- Aim of the exercise -
Gather every line of the records below that contains the string "with". Case counts.

-- Material provided start --

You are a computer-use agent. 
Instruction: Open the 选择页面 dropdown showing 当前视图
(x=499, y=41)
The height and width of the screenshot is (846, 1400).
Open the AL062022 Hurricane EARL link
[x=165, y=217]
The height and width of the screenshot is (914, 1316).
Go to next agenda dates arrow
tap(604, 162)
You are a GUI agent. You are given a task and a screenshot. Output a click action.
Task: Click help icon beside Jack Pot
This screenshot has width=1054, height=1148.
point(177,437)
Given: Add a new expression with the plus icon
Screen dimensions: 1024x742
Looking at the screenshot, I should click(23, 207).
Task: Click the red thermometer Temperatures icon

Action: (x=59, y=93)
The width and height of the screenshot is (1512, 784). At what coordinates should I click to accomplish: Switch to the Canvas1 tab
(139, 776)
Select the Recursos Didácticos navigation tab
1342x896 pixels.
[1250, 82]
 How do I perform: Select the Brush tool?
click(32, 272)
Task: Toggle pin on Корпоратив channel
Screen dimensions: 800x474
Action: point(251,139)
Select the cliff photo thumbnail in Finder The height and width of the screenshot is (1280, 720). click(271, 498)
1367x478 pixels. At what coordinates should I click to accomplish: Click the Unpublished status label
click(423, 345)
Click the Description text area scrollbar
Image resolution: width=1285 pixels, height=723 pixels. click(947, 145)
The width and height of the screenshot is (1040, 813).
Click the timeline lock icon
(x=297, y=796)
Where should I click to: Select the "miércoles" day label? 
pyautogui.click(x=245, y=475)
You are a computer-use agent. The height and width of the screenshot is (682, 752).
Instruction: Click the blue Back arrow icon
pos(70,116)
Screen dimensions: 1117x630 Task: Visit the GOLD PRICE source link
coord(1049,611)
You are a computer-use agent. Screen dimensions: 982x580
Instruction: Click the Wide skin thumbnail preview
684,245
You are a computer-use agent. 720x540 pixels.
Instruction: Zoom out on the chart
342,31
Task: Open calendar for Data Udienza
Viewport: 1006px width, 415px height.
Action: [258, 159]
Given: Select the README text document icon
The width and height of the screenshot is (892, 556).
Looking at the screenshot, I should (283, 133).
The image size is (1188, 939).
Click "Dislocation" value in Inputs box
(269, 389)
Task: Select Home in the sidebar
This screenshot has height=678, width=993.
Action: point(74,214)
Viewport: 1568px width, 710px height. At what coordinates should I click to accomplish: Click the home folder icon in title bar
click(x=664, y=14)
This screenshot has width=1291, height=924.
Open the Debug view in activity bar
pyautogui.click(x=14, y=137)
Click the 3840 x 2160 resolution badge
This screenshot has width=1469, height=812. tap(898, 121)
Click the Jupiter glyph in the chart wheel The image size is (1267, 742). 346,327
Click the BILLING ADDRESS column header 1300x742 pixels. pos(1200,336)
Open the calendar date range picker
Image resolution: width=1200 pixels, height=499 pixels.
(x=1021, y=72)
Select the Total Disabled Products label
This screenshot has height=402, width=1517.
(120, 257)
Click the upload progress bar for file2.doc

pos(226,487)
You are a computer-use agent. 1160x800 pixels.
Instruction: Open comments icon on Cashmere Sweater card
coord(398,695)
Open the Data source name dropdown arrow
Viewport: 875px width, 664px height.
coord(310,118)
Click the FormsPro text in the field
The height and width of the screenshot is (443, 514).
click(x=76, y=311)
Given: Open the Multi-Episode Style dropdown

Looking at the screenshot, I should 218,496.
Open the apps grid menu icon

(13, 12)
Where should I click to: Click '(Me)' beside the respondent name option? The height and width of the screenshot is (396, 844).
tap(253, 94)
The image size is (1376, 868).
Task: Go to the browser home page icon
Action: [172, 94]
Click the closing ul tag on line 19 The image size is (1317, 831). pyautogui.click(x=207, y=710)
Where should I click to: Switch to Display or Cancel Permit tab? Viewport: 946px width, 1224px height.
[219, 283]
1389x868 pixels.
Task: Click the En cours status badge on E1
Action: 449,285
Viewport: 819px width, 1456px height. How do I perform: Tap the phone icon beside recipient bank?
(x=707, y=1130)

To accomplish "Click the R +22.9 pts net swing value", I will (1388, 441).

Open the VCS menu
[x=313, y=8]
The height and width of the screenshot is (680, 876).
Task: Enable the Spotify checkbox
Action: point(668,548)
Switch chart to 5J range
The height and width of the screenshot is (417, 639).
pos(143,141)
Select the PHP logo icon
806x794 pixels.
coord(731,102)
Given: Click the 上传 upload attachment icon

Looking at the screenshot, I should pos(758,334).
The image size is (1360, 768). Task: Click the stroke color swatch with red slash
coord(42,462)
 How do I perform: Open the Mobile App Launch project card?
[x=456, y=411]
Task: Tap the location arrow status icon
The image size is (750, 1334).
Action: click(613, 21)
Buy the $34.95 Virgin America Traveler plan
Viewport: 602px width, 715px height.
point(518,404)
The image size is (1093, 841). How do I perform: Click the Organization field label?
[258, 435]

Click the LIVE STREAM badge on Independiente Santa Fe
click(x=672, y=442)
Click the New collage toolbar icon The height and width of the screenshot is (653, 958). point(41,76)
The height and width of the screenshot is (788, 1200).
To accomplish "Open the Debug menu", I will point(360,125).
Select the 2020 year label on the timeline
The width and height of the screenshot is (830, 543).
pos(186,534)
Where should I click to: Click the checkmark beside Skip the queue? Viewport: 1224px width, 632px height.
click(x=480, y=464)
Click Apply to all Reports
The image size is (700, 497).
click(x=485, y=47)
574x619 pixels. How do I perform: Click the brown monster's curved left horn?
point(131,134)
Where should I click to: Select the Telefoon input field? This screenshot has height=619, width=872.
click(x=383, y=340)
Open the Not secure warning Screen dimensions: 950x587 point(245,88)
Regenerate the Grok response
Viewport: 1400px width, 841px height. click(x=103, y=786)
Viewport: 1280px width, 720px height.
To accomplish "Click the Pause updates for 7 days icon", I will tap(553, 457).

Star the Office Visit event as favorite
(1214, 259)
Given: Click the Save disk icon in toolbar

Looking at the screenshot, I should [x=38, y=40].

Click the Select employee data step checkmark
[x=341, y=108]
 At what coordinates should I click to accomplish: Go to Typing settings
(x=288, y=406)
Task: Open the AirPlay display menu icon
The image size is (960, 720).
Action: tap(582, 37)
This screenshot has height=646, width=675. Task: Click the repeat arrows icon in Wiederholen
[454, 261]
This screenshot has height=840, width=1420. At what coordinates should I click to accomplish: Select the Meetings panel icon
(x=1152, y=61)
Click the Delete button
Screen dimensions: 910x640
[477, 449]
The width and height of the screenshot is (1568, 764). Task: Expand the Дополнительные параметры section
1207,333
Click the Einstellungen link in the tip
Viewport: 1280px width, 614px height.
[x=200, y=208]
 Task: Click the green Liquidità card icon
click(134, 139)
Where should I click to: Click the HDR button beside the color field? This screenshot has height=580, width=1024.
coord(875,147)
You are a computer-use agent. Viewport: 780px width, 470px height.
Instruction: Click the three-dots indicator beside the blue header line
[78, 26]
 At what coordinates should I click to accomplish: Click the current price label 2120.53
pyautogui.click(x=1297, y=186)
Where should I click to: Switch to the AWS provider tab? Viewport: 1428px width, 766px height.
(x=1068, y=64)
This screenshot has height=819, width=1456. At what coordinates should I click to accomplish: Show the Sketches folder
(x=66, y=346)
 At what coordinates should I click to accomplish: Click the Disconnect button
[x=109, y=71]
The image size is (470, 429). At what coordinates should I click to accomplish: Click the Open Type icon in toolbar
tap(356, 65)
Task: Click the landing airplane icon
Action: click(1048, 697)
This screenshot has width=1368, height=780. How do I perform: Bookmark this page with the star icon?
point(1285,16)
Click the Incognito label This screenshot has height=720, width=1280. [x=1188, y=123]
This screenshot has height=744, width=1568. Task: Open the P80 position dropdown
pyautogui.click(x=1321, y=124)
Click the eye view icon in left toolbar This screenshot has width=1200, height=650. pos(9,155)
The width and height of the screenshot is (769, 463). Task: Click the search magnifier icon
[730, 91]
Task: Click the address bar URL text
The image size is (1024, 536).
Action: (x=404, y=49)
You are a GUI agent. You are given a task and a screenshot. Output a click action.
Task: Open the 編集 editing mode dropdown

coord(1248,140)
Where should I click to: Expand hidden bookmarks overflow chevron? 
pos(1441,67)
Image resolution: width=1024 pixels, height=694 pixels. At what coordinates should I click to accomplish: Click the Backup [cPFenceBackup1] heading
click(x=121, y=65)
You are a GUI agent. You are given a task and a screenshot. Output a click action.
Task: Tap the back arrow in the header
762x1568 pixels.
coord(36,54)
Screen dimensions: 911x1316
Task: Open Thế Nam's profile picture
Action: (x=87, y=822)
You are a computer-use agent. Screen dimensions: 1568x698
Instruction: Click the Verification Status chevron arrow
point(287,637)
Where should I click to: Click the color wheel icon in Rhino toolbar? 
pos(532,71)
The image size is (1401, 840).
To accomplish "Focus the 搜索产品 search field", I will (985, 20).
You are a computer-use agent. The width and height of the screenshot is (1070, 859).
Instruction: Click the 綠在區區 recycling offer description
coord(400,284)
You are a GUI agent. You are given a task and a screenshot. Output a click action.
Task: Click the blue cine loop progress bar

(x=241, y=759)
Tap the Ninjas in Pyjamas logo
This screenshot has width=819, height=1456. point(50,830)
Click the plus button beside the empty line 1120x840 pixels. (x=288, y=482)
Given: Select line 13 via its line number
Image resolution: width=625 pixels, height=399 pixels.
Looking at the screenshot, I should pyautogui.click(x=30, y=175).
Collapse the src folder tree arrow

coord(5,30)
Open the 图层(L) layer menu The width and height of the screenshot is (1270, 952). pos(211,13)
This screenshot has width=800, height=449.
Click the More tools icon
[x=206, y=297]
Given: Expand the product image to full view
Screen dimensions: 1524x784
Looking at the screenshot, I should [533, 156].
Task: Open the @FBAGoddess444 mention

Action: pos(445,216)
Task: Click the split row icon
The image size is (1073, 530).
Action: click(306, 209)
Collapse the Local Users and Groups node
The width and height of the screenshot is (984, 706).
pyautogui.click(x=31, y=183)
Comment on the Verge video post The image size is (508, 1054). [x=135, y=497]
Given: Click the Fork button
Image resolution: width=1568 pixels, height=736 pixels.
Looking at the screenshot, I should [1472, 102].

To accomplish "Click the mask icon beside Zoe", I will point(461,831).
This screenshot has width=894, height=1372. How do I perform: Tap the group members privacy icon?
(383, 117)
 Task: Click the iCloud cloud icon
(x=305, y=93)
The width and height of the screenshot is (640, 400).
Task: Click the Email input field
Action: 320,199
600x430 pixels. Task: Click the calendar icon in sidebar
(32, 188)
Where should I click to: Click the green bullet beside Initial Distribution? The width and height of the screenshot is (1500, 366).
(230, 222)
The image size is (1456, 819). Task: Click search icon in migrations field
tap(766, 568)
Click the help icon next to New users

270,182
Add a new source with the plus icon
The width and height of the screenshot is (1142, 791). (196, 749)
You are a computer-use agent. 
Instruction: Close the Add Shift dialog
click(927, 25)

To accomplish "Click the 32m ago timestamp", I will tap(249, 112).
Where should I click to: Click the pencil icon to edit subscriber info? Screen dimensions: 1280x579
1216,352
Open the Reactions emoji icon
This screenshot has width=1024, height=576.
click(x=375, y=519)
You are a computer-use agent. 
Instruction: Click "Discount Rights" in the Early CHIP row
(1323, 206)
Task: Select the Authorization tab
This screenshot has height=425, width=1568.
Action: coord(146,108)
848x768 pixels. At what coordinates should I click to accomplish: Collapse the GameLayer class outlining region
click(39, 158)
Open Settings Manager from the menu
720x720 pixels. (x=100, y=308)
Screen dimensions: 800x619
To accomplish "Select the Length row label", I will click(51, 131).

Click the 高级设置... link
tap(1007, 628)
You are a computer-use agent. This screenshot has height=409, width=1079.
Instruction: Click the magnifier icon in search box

-- Material provided end --

- Correct result -
Given: Add a new expression with the plus icon
The image size is (1360, 768). Task: Click the stroke color swatch with red slash
This screenshot has width=1368, height=780. How do I perform: Bookmark this page with the star icon?
Add a new source with the plus icon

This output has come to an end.